Task details:
Below are entries. Give back exactly the lines from the one containing "Viewport: 1022px width, 565px height." through the one containing "Viewport: 592px width, 532px height.", inclusive, without the pictures.
──────
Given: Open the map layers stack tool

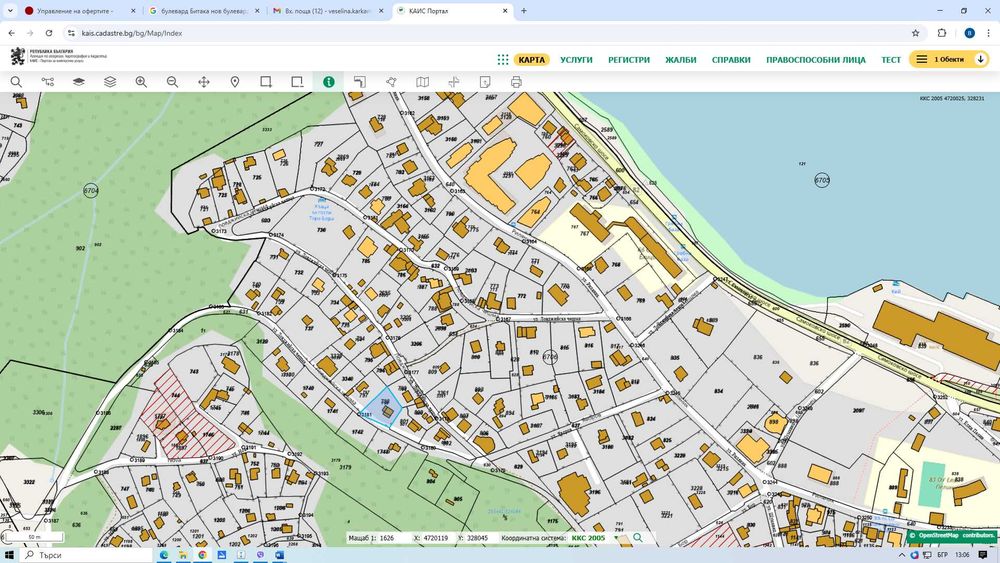Looking at the screenshot, I should [110, 82].
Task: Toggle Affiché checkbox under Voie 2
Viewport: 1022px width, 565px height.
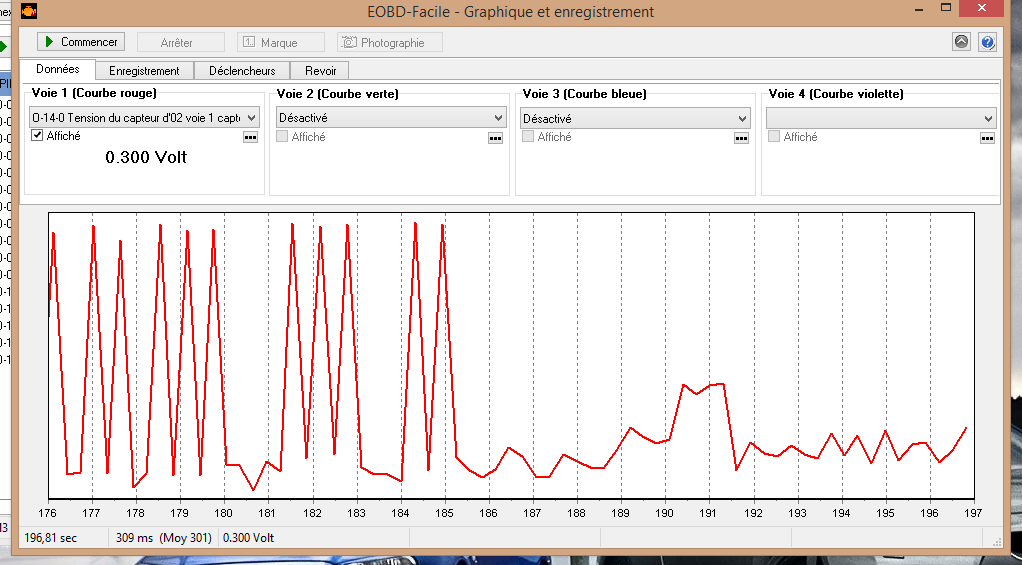Action: [282, 137]
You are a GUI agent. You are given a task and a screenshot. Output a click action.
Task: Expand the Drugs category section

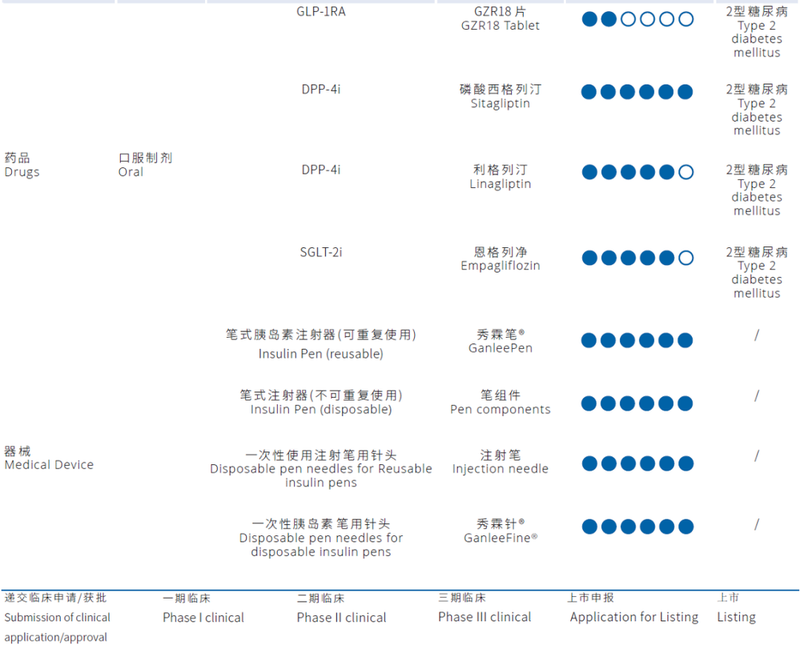[x=21, y=164]
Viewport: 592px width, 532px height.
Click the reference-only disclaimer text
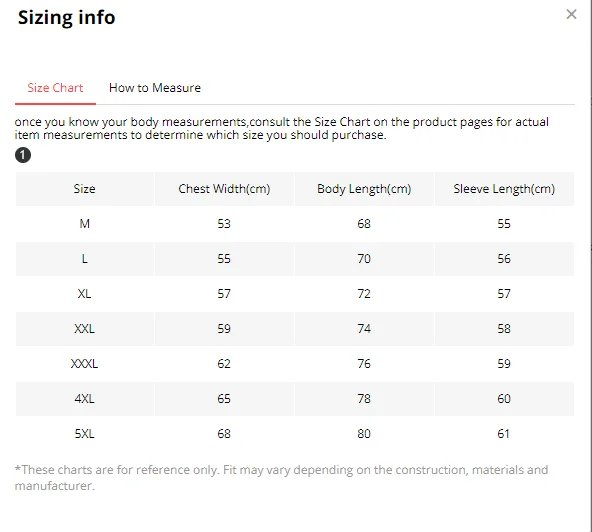click(281, 478)
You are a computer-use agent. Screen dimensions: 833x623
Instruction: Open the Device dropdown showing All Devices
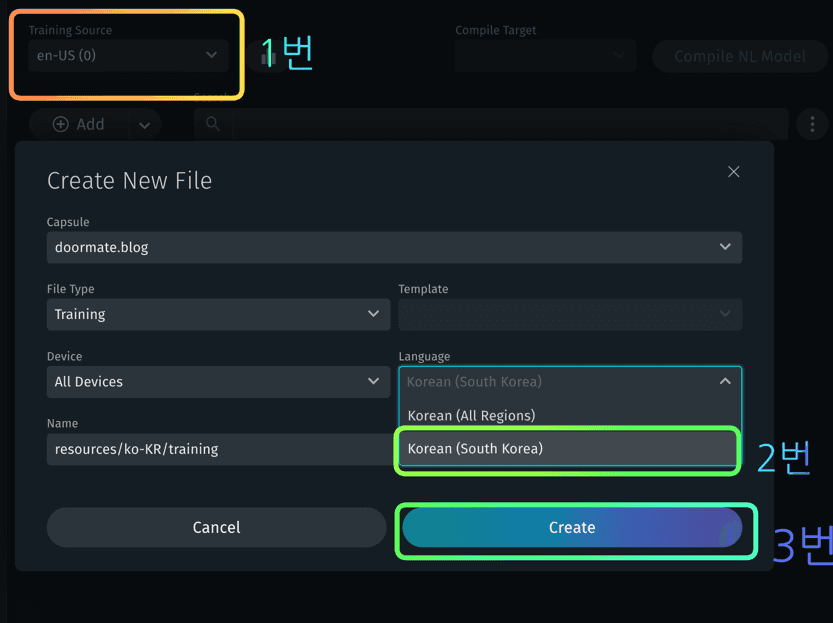[217, 381]
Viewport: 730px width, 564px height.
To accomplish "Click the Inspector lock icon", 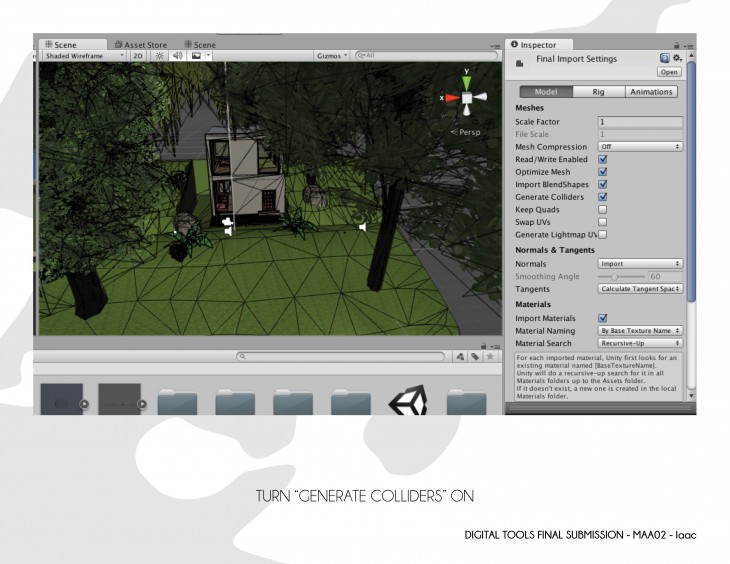I will (x=677, y=45).
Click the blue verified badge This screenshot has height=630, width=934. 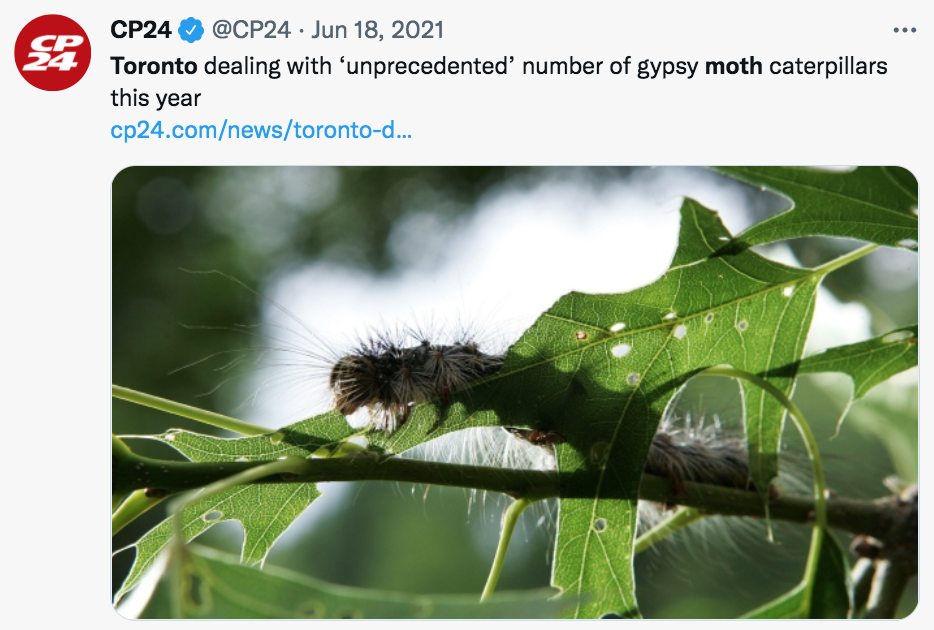[191, 30]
──────
Response to this task:
Viewport: 1022px width, 565px height.
Action: [282, 137]
You are a GUI agent. You are given a task and a screenshot. Output a click action.
Task: Expand the Drugs category section

[x=21, y=164]
Viewport: 592px width, 532px height.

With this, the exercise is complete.